I've had about a 5% improvement in energy. I would expect more after my metals are all out, and I can raise my supps higher. I worked with my naturopath for many years on my gut prior to doing methylation. I ended up doing all the 4R steps, but could never get off anti-fungal herbs without a recurrence of candida. Methylation was the final piece. I don't have SHMT or ACAT.

I think the explanation for your CBS situation is that it doesn't appear until you take methyl supps. Yasko has discussed this. If moly helps, it sounds very likely that you have a CBS problem. Ammonia could be involved too.

What about histamines? Do you struggle with them still?

I don't think I have histamine issues.

Were you doing those b12s every day or twice a week too? Are you taking any methyl folate? I think I will try the multi vitamin like you.

I'm taking the B12 every day. The All In One multi has methylfolate. I'm not taking anything extra beyond that. In fact, I need to be careful how many folate vegetables I get, or I can get unpleasant metal dump symptoms. Avocado and asparagus are biggies.

What should I take? Folinic for shmt? What about b12?

If I had a double SHMT mutation, and all the trouble you've had with the gut, I would go back to the original Yasko and Heartfixer documents and try everything they say to do for SHMT. Some of those are methyl supps, so if you can't even tolerate very small amounts, you may need to do CBS treatment first.

I've always felt that I won't see much improvement if I can't do big doses but I'm seeing that's not true with you. You are giving me hope.

That's what I keep trying to tell people. I'm not sure if it's sinking in.

Also what did you mean by this statement, "The sodium may raise BP if you have the ACE deletion (on Sterling's SNP test at MTHFRsupport.com)." I have to be very careful how much sodium I take bc my body is so sensitive to it... If I take more than 1 gram a day orally my my throat starts to tighten up and my blood pressure increases too much almost like my body is intolerant to it.

There may be a genetic reason you're having trouble with salt.

 

[Soccermanjb]

@caledonia I've tried her recommendations but run into issues with not being able to tolerate but really low weak probiotics. She did say however that you may need to have shmt supports in place to have better success with gut function. I'm planning to try and start taking some folinic acid.

My doc just recommended me try fecal transplant. I'm going to give it a try. I've read studies of good responses with CFS.
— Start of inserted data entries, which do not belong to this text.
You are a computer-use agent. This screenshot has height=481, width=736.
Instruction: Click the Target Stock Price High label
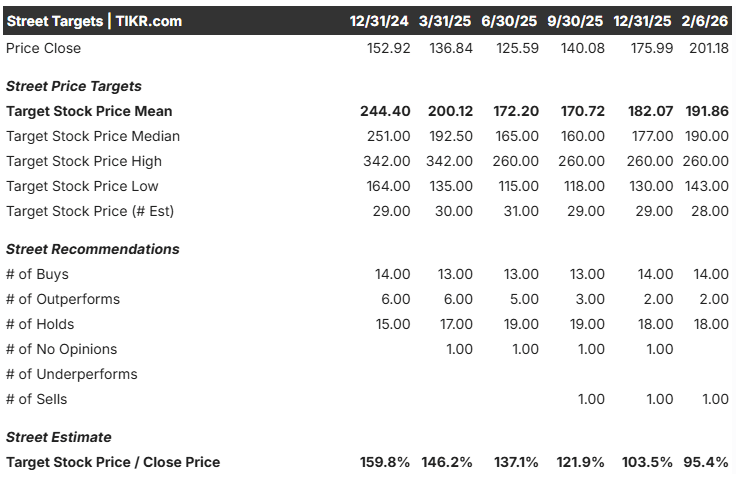[84, 161]
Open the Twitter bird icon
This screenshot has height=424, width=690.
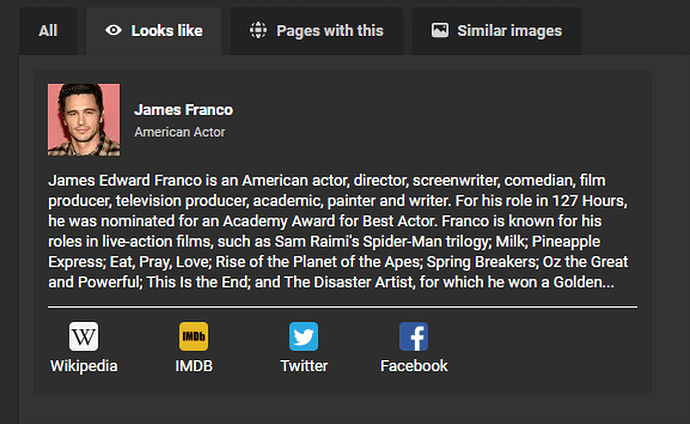303,336
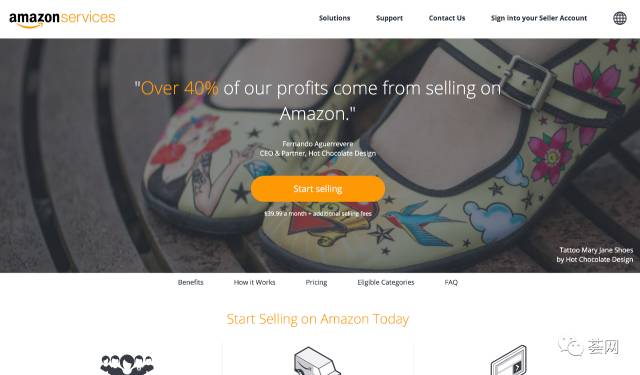
Task: Select the Pricing tab
Action: click(x=316, y=282)
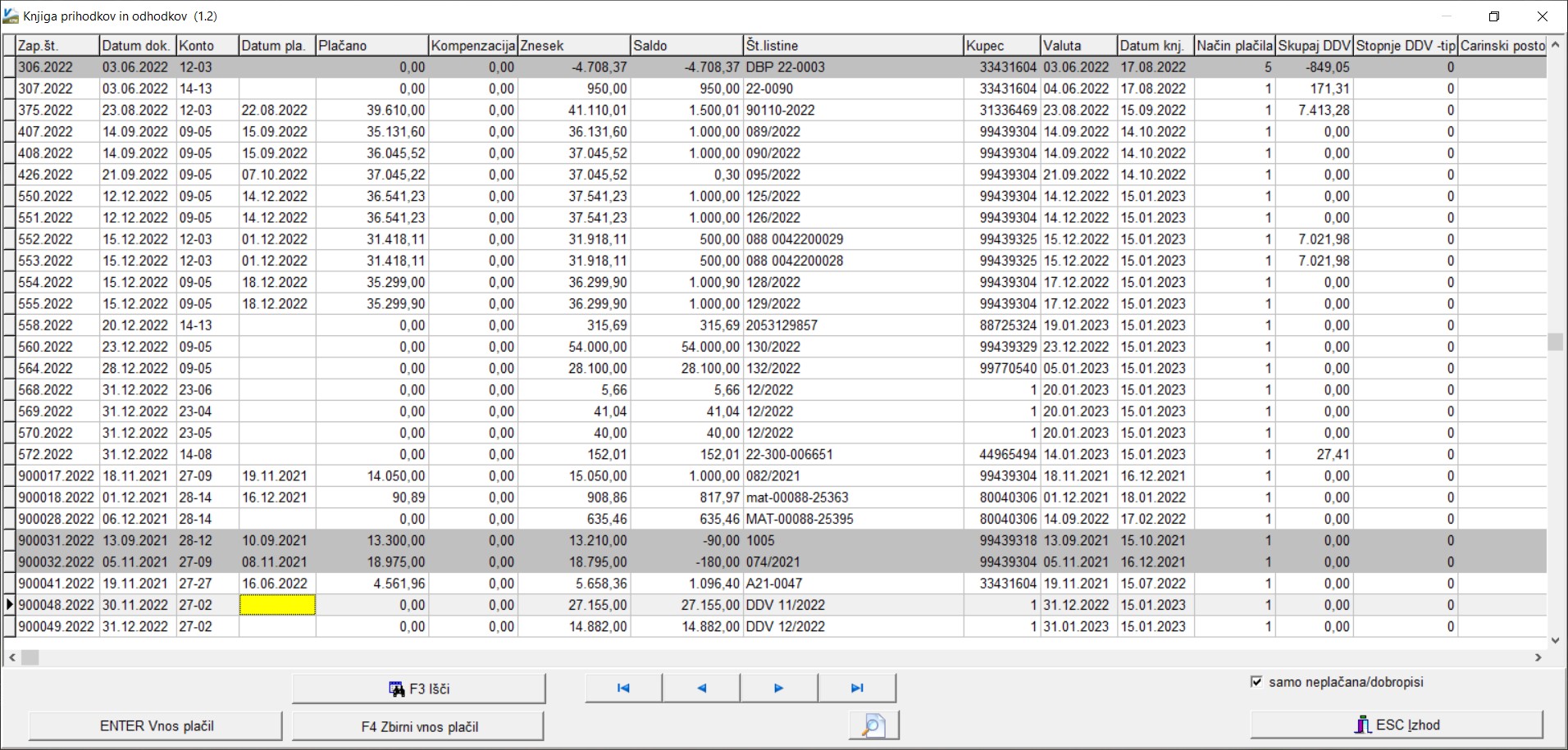Go to the previous record arrow
Screen dimensions: 1568x750
pos(701,689)
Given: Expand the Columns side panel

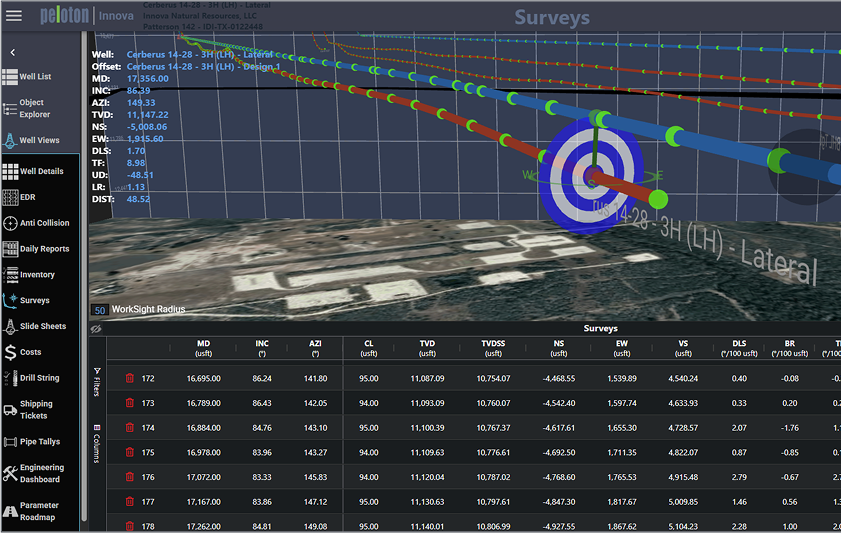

http://forums.phoenixrising.me/index.php?threads/fecal-transplant-study-58-70-response-rate.20430/

Seems like I can only take small amounts of probiotic and who knows how much of that makes it to the colon. Maybe a fecal transplant would actually help me.

 

[liverock]

@liverock .... Hydrogen breath test came back negative... Any advice on what avenue to take? Should I try methyl cycle? I've tested for h pylori and sibo and both were negative. I seem to have gut issues with sensitivities and intolerances but all tests come back normal or not that bad... But I have the SHMT +/+ mutation... Should I try supplementing with a little folinic acid to support SHMT gene? I know my gut is in bad shape but I don't know what to do now... I'm praying God will lead me in the right direction...
Should I try niacin or inositol? Or low dose folinic acid for SHMT mutation support?

First of all what foods do you eat.
What proportion of your diet contains flour based food.
Home cooked or supermarket ready to eat meals.
What ratio are fresh/processed.
How many of the following additives are in your diet:

• MSG
• Hydrolyzed vegetable protein
• Autolyzed yeast
• Hydrolyzed yeast
• Yeast extract
• Soy extract
• Protein isolate
• Natural flavor, which often contains synthetic free glutamate

What are your serum B12 and Folic acid levels?